» GIVEN RECORDS
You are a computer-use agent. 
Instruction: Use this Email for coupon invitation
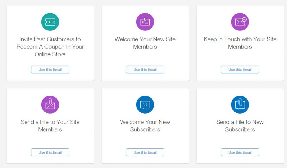[x=50, y=70]
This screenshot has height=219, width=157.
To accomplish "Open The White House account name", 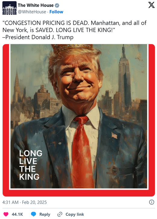I will click(x=36, y=5).
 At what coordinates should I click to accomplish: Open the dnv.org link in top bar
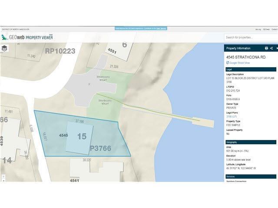pos(258,29)
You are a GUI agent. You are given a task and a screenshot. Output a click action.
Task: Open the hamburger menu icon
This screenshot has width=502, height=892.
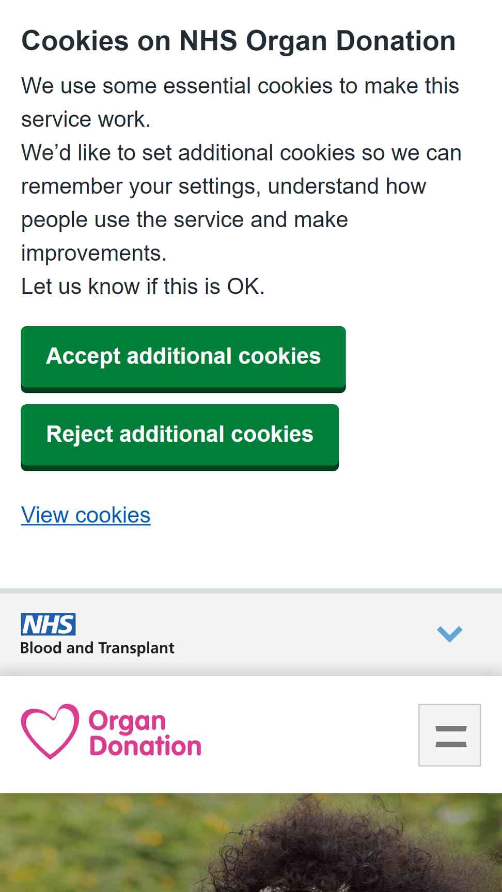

» TASK TO CARRY OUT
Beginning with the line that holds "Task: Open the hamburger menu icon" and ending with the last line of the material above, extract every line exactly, pictures excluded.

» ANSWER BELOW
Task: Open the hamburger menu icon
This screenshot has width=502, height=892.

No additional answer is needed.